-- Start PROVIDED RECORDS --

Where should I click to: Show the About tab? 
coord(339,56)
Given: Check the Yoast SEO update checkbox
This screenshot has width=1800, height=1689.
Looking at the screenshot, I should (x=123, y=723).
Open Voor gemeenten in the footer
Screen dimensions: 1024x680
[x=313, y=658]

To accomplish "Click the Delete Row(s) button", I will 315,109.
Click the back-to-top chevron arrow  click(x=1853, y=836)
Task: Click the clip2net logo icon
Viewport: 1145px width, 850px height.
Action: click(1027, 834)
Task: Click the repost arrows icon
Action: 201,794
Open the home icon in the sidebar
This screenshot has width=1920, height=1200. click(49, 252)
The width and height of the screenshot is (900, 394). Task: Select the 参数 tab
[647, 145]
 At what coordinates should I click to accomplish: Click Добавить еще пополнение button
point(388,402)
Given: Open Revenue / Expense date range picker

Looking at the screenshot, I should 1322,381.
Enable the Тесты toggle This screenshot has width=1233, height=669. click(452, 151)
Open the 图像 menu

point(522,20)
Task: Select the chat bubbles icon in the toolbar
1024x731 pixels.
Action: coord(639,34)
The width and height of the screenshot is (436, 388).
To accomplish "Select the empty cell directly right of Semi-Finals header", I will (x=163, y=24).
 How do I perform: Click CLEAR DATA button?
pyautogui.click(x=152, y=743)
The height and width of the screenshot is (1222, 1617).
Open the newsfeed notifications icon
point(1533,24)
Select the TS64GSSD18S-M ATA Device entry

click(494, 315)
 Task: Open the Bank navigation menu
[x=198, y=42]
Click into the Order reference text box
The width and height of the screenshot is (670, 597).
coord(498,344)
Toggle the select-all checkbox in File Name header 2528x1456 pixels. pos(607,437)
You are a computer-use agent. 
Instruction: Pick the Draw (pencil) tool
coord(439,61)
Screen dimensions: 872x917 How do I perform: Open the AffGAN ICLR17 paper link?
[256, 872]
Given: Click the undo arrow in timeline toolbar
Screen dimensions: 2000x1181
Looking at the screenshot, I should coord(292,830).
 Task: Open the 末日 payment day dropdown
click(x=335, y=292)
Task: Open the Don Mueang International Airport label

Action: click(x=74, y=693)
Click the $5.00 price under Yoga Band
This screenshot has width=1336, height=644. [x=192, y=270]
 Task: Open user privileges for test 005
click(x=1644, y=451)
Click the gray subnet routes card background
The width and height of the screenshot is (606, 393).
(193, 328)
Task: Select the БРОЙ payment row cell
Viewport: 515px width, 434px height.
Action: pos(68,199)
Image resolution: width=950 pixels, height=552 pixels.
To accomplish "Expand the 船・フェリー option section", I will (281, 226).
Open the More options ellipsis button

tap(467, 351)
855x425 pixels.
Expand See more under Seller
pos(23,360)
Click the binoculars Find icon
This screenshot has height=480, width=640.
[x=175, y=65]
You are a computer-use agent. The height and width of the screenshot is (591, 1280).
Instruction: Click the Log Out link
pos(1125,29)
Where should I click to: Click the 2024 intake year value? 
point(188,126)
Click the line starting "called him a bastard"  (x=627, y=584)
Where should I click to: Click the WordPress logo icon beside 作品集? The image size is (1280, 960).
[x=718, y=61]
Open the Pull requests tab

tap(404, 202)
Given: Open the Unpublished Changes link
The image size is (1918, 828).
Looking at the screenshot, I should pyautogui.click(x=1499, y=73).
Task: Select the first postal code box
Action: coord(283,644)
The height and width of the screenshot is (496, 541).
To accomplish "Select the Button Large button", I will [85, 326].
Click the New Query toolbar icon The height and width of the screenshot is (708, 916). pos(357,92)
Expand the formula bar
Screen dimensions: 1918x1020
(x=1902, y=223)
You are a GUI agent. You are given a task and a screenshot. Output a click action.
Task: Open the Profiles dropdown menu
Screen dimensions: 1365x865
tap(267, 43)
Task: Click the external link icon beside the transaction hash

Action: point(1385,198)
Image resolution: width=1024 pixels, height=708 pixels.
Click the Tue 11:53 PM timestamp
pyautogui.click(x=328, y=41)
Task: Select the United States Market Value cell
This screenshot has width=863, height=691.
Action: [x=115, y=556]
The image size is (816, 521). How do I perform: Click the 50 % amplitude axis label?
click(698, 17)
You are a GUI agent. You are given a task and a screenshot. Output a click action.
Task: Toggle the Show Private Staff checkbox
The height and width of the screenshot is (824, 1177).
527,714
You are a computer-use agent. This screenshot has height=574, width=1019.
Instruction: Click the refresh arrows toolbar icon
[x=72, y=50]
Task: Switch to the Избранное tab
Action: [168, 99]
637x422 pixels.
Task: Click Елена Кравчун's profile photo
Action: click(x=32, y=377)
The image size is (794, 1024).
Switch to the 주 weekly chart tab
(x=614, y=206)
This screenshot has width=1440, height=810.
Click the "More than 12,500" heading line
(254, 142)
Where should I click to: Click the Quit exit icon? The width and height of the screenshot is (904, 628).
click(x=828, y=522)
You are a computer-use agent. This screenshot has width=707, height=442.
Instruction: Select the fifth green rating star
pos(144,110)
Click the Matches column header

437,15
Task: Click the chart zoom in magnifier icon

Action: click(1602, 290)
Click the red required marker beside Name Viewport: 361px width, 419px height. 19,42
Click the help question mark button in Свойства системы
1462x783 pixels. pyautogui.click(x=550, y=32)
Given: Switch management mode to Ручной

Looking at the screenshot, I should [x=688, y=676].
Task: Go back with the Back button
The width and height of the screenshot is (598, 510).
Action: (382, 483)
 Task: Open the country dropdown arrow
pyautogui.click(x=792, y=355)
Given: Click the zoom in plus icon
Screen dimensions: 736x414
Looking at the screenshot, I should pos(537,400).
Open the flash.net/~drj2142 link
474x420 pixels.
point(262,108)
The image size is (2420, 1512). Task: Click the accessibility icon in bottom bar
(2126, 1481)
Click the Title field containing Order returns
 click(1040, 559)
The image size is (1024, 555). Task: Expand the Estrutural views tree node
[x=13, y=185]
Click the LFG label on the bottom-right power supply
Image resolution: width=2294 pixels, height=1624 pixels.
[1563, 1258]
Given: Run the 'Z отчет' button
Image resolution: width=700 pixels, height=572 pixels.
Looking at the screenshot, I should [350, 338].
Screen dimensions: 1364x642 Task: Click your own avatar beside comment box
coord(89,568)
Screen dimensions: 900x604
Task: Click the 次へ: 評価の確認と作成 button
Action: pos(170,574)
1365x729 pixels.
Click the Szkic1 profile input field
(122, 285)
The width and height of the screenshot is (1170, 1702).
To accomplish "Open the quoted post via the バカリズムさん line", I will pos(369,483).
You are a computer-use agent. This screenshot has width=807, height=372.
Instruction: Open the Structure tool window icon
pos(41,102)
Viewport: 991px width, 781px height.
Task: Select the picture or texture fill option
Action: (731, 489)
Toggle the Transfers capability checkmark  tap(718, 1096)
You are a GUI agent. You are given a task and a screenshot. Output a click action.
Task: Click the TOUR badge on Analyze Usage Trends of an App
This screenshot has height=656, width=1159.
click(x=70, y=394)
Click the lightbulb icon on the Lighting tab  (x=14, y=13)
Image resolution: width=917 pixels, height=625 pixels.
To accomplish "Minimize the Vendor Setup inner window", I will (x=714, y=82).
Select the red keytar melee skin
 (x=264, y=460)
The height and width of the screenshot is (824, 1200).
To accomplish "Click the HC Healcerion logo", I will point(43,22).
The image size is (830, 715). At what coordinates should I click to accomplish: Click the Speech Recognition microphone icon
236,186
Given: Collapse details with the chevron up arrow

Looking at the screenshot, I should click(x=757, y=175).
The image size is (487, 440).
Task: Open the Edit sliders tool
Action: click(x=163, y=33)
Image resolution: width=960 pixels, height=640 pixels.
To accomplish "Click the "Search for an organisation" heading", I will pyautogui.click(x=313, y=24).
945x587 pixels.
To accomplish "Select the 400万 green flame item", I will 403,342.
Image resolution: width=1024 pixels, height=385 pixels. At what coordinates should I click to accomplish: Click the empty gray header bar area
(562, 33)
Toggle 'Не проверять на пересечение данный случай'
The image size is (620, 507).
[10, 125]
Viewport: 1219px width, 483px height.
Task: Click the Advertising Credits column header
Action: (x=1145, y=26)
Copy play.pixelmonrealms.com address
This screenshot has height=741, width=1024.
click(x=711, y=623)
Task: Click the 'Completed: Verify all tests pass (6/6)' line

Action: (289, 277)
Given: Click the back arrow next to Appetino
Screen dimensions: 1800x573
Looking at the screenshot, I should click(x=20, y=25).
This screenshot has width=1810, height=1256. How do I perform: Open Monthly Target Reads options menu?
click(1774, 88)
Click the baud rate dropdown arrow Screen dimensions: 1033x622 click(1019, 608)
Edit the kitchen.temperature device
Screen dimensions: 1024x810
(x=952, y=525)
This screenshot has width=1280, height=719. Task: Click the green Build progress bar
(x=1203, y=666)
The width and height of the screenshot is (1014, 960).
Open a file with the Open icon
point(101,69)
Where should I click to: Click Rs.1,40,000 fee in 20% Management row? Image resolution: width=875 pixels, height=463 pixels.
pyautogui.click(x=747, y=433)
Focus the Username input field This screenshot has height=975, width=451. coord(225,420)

-- End PROVIDED RECORDS --

**WHAT THE EXERCISE ASKS**
Copy out the stretch of entries from the line containing "The height and width of the screenshot is (824, 1200)." through the line containing "I will 403,342.", word for word.

**COMPLETE ANSWER**
The height and width of the screenshot is (824, 1200).
To accomplish "Click the HC Healcerion logo", I will point(43,22).
The image size is (830, 715). At what coordinates should I click to accomplish: Click the Speech Recognition microphone icon
236,186
Given: Collapse details with the chevron up arrow

Looking at the screenshot, I should click(x=757, y=175).
The image size is (487, 440).
Task: Open the Edit sliders tool
Action: click(x=163, y=33)
Image resolution: width=960 pixels, height=640 pixels.
To accomplish "Click the "Search for an organisation" heading", I will pyautogui.click(x=313, y=24).
945x587 pixels.
To accomplish "Select the 400万 green flame item", I will 403,342.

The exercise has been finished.